LAUSR

Uranium underground miners are exposed to a number of radionuclides that undergo radioactive decay. Historically, studies examining adverse health effects have been focused largely on alpha radiation (radon gas). However, recent international studies have shown evidence of excess mortality of lung cancer and leukemia with increased cumulative doses of external gamma radiation. The objective of this study is to develop and validate a predictive model for estimating gamma radiation exposure for miners working in uranium mines and to apply this exposure information to derive health-based risks. The dose prediction model was developed and validated using a cross-validation approach. To aid in model development, 70% random sample of workers were used in the model development (i.e., Training Sample) while the remainder 30% (i.e., Test Sample) was used to determine model performance. ROBUSTREG in SAS was used to minimise the effects of outliers. Poisson regression was used to derive relative-risks (RR).
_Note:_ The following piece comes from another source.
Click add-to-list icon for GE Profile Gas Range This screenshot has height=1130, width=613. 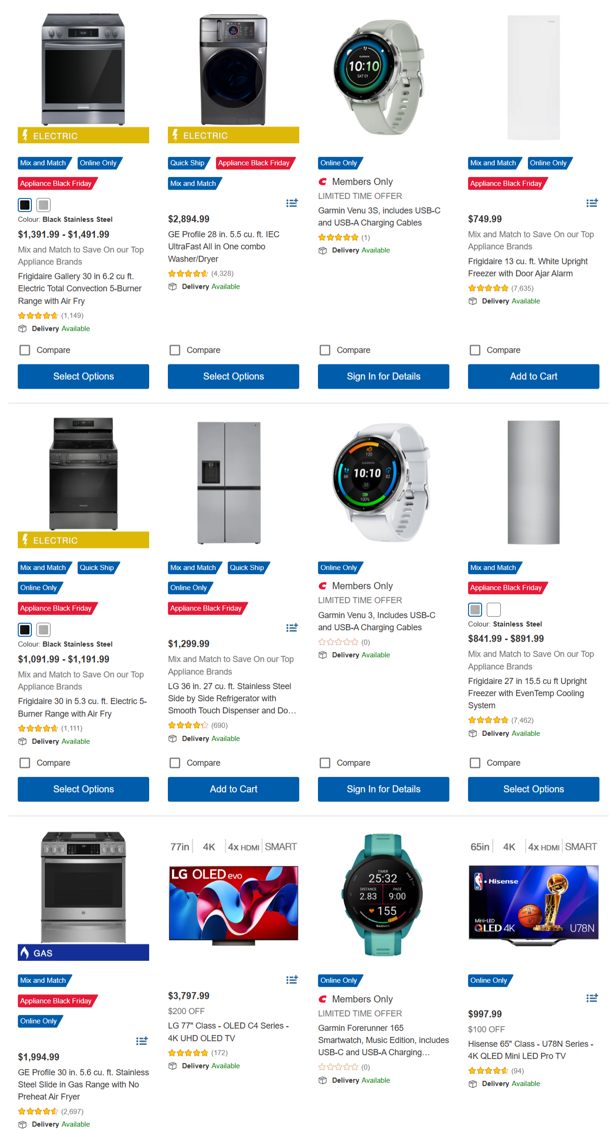(x=142, y=1041)
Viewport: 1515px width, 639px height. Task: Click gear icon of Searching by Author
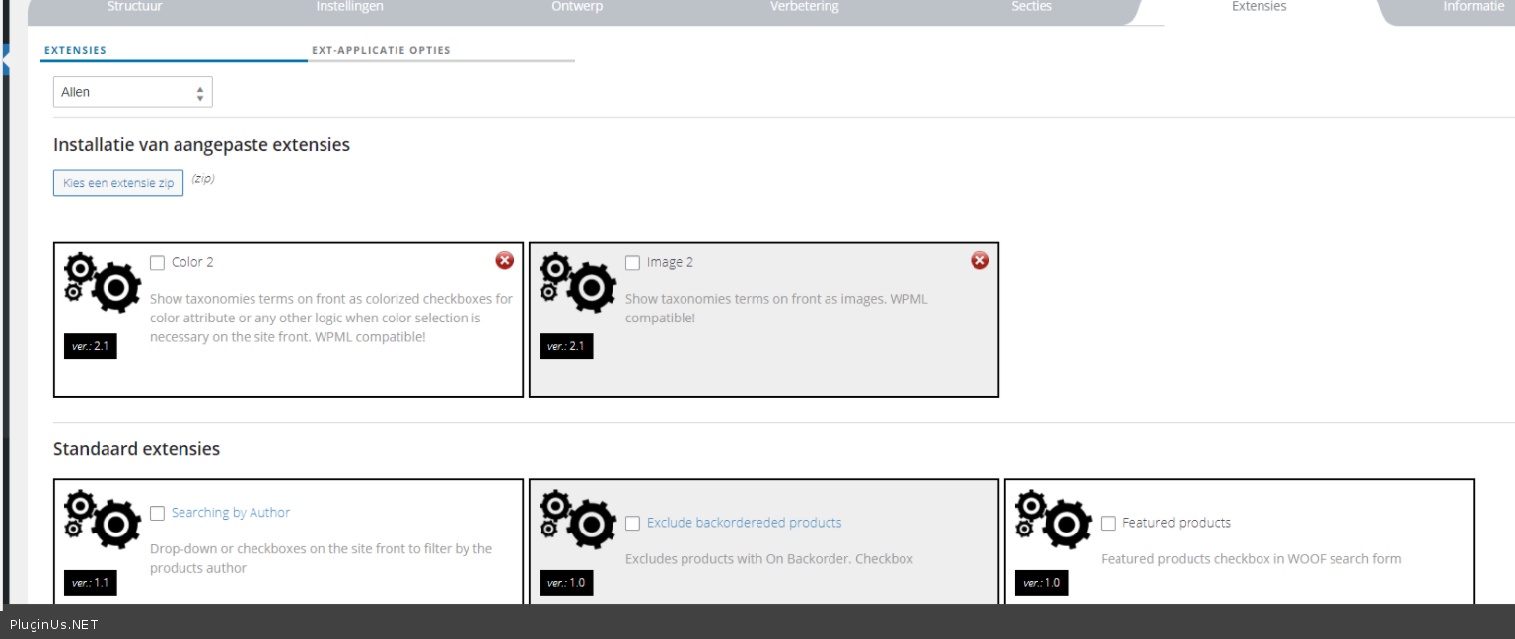(x=103, y=520)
Regression analysis showed that individual dosimetric readings were modestly predicted by individual work history and geological characteristics of Ontario uranium mines (p<0.001, R2=0.374). Preliminary risk estimates were conducted for a subset of the OUM cohort as proof-of-concept for the reconstruction of historical gamma exposure. In total, there were 12 953 miners that contributed 4 31 655 person-years of observation from 1954 to 1992. There was a non-significant increase in lung cancer mortality (RR=1.11, 95% CI: 0.85 to 1.45), and a significant increased risk of all forms of leukemia, when comparing the highest cumulative dose category (>14 mSievert (mSv)) to the reference category (0 mSv) (RR=2.58, 95% CI: 1.06 to 6.30). When measured exposure data is not available, predictive modelling can be an effective way to estimate historical exposure without imputation that in turn used to derive health-based risk estimates.